How many adults in Japan already depend upon their parents for support, housing, income and just about everything else? How many would starve on the streets without help from Mom and Dad?
Financial dependence upon parents here is pretty extreme and I am guessing some of that has to do with the filial change.
The other likely cause is that everyone in Japan has had a reminder of what is and is not important by the recent quake, tsunami and nuclear crisis. Reports of a rise in the desire to marry are likely coming from the same motivator that is drawing people back to family.
But like Tokyo's brief flirtation with energy conservation, sooner or later life will get back to the busy norm and parents, the rush to marry and energy conservation will all go out the window. Energy is already well on the way as a visit to any city center demonstrates.
PenelopePitstop
Parasaito generation leeching off their parents! Anything to avoid adulthood...
cleo
That's so sad. The bride's big day, and her mum has to try and steal her thunder. Shame on those mums.
Gramie
@cleo
I think that's the point. It's NOT the bride's big day. I'm not defending the mums, because their actions sound ostentatious and self-centred, but the idea that a wedding is the merger of two families is far more historical than our nuclear family pairing.

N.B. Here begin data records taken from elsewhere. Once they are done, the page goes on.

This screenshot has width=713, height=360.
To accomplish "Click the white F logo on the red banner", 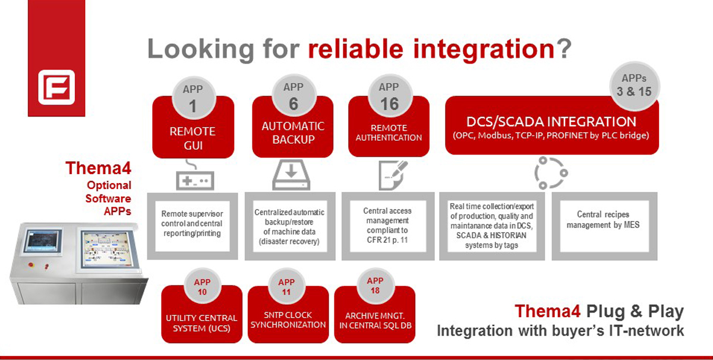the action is point(56,87).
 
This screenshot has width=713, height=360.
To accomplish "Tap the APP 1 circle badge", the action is point(194,99).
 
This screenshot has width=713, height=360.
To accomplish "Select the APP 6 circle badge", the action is point(294,96).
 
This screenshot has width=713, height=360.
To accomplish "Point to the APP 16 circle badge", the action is point(390,96).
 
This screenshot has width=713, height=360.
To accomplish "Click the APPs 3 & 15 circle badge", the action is point(635,86).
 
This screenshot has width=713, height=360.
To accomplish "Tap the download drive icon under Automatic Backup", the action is point(291,175).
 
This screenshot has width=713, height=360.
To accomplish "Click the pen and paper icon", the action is point(393,175).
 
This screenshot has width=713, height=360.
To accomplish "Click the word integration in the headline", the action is point(484,49).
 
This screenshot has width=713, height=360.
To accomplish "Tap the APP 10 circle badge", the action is point(203,286).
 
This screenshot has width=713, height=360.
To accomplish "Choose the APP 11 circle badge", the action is point(286,286).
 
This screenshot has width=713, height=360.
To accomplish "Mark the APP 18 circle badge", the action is point(375,286).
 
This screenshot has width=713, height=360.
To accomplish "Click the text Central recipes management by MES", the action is point(603,220).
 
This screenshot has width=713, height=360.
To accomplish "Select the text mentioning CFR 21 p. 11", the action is point(387,225).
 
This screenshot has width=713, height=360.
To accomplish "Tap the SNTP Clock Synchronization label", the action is point(288,320).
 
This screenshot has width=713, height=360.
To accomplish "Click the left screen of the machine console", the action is point(43,241).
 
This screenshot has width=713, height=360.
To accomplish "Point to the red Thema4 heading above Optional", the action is point(99,168).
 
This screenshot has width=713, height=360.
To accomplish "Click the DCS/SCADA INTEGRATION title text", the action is point(551,122).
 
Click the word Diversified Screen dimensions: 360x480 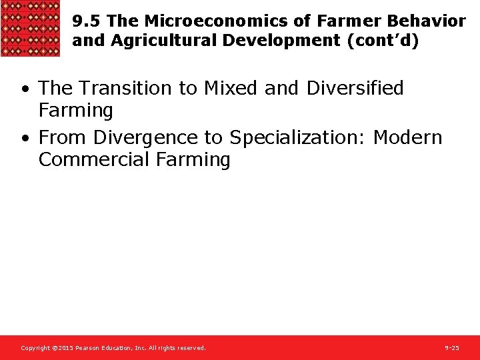(x=355, y=88)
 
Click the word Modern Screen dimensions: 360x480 (x=407, y=137)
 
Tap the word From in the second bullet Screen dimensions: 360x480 (x=63, y=137)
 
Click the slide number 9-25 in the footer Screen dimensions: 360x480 (x=451, y=348)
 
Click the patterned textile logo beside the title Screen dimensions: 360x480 (x=31, y=29)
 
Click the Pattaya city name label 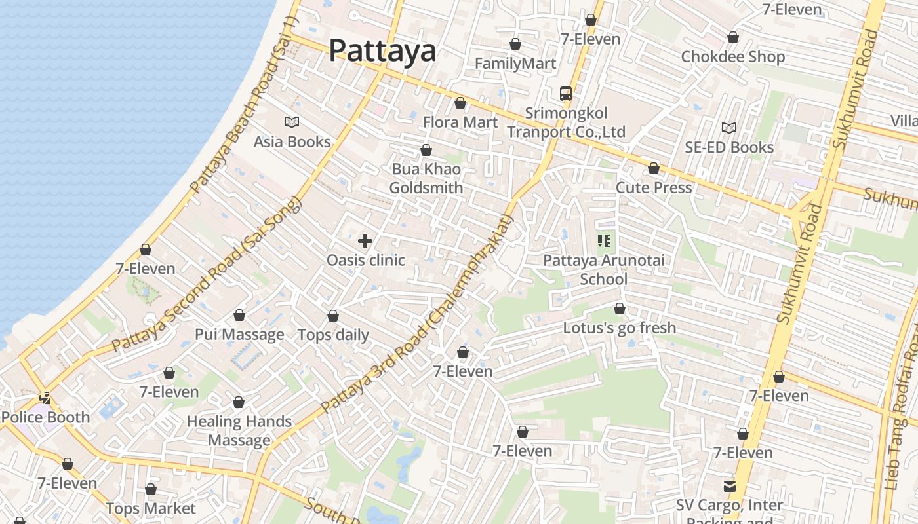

I don't advocate going back to paying dowries or bride prices, but my wife certainly didn't get just me at our wedding.
illsayit
Everybody knows it's the merging of 2 families that's why there is a bloomin' wedding in the first place. The couple are a symbol of that. I agree with cleo, in fact I think it is more than sad, it's sick. Yuck Yuck Yuck. Like cant the father-in-laws organize a little hoe-down for themselves or whatever, if that's what they want. Confucius just stating the obvious there, no enlightening whatsoever. YUCK
MrDog
Stupidity know no bounds.
Well, at least she knows what her future is going to be like. "My mother worked herself to death, and by Jesus, that's what I'm going to do!".
I didn't know that being a mother's boy was a good thing now. Does he get to second base?
By the way... "Odaibu"??? Shouldn't that be "Odaiba"?
ihavegreatlegs
Wataru sounds like a real mama's boy. I would be embarrassed if I were him. Shows up to work on Monday, and others ask him what he did. ...and he replies I took my mother out on a date. No office romance for him for sure.
ihavegreatlegs
.... and then we went to a love hotel.